Abraham no sacrificó a su hijo, pero Dios nuestro Padre sí sacrificó a su Hijo Jesucristo, como dice la segunda lectura del día de hoy: “No nos escatimó a su propio Hijo” (Rm 8, 32). Eso nos debe generar absoluta confianza en todo lo que el Señor nos puede dar, si ya nos dio a su propio Hijo. Por eso, desde el sacrificio de Cristo en el Calvario, la Iglesia termina siempre sus oraciones diciendo: “Por nuestro Señor Jesucristo tu Hijo…”

En el versículo anterior al evangelio de hoy (cfr. Mc 9, 1), según san Marcos, Jesús anunció: “Les aseguro que algunos de los que están aquí no morirán hasta que vean que el Reino de Dios ha venido con poder”. Posteriormente, el versículo siguiente (Mc 9, 2a) inicia con estas palabras: “Seis días después…” Así es que el relato de hoy es el cumplimiento de esto que Jesús anunció.

La narración de hoy (cfr. Mc 9, 2b-10) nos trae la historia de la Transfiguración del Señor Jesús ante tres de sus apóstoles: Pedro, Santiago y Juan, quienes fueron testigos de momentos muy significativos del ministerio de Jesús. Él acababa de revelar a todos sus discípulos que tendría que padecer a manos de las autoridades judías, ser crucificado y resucitar al tercer día. Por eso la Transfiguración hay que situarla en el marco del anuncio de su pasión, como una preparación para ella: quienes verán al Nazareno desfigurado, antes lo ven transfigurado, mostrando toda su gloria.

Ya había mostrado parte de su gloria en cada milagro, curando a los enfermos, multiplicando los panes, caminando sobre las aguas, mandando sobre el viento y las olas, resucitando a los muertos, pero nunca la mostró tan intensa como en aquel monte, donde Moisés, quien representaba a la Ley, y Elías que representaba a los profetas, atestiguaban que Jesús era el Mesías, el que tenía que probar el sufrimiento y la muerte para entrar en su gloria.

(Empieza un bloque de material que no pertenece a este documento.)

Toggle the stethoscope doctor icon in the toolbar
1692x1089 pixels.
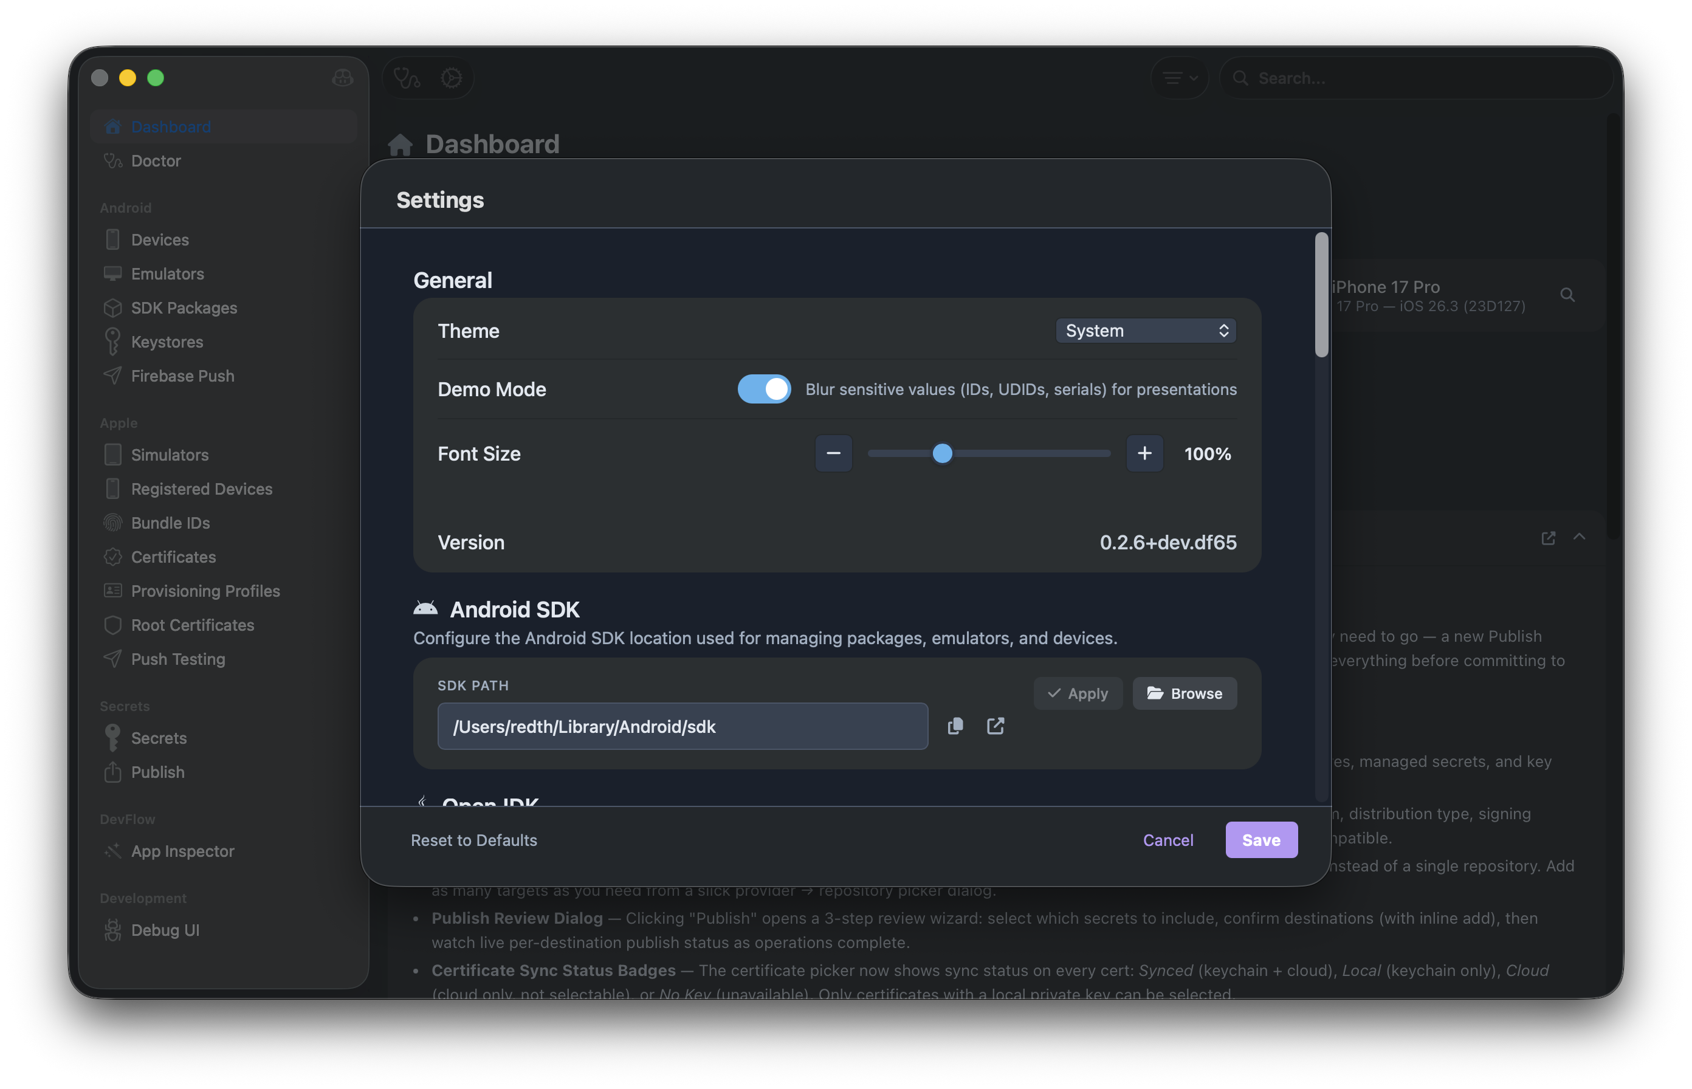pyautogui.click(x=405, y=78)
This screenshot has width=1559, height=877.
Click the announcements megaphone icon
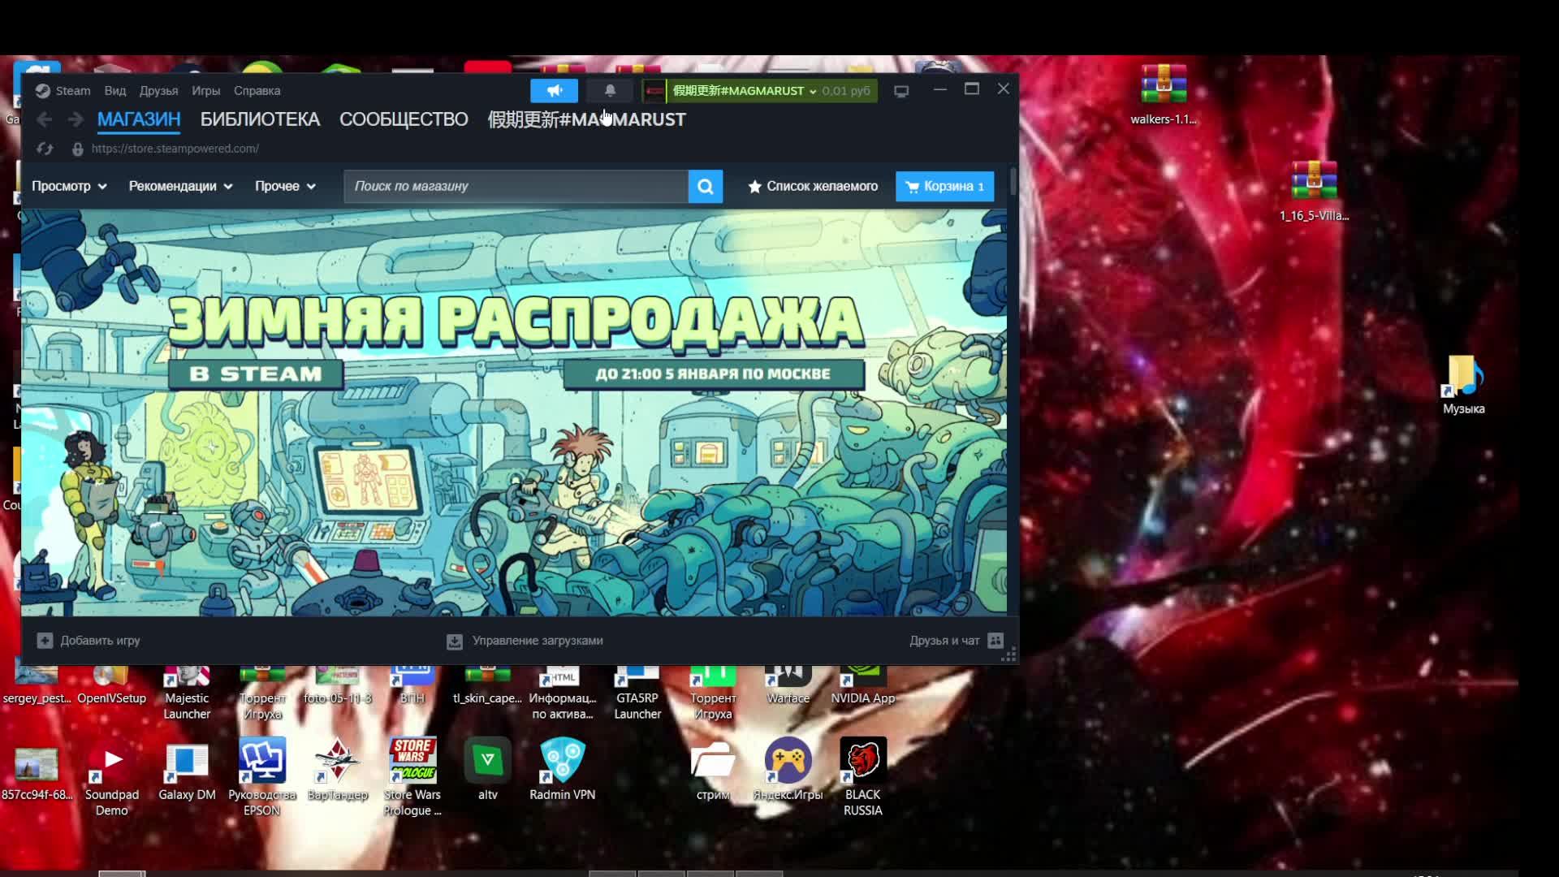(554, 91)
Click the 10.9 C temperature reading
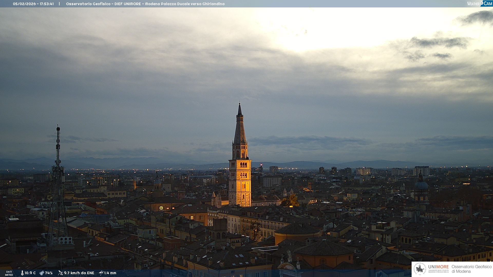 30,273
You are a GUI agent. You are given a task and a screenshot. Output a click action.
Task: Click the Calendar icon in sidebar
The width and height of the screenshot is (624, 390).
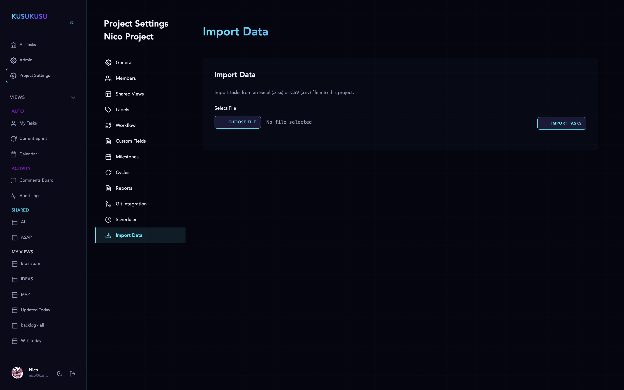[13, 154]
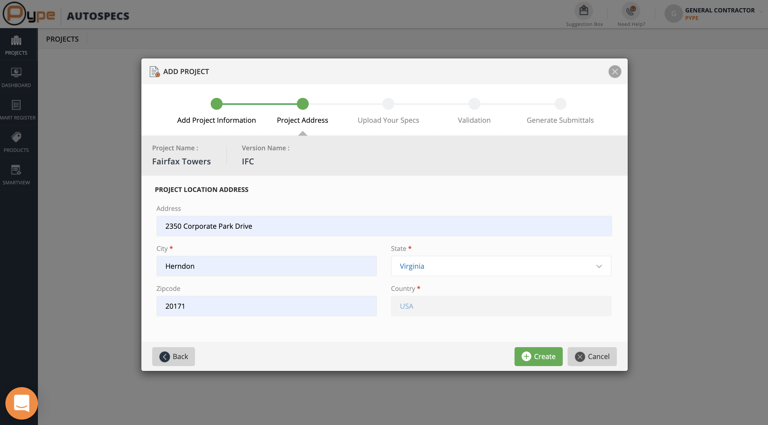Open the Dashboard sidebar icon
The width and height of the screenshot is (768, 425).
click(x=16, y=72)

A veces Jesús nos es tan familiar y lo sentimos tan cercano que podemos olvidar la grandeza y omnipotencia del Hijo de Dios eterno y todopoderoso que se ha encarnado. Si él aceptó el sacrificio, ¿por qué nosotros nos resistimos tanto a las pequeñas pruebas que da la vida?, ¿por qué nos aferramos a que todo sea éxito?, sin contemplar al gran “fracasado” de la cruz, que acaba como derrotado, cuando en realidad triunfa en el amor, con el mayor triunfo de toda la historia, que él mismo nos invita a compartir.

Las apariencias de nuestro físico, de nuestra ropa, de todas nuestras posesiones, pueden desfigurar nuestra realidad, escondiendo lo que realmente nos hace valiosos ante Dios. Transfigurémonos ante Él y ante nosotros mismos, para apreciar lo que realmente vale en nosotros. De igual modo hagamos con nuestro prójimo, no dejemos que sus apariencias lo desfiguren: transfiguremos a nuestros hermanos, especialmente a los pobres, a los enfermos y a todos los que son menos a los ojos del mundo.

Dios les dice a los tres apóstoles en el monte Tabor: “Este es mi Hijo amado: ¡Escúchenlo!” (Mc 9, 7). También nosotros tomemos este mandato de escuchar atentamente al Hijo amado del Padre, especialmente durante esta Cuaresma.

Que tengan todos una feliz semana. ¡Sea alabado Jesucristo!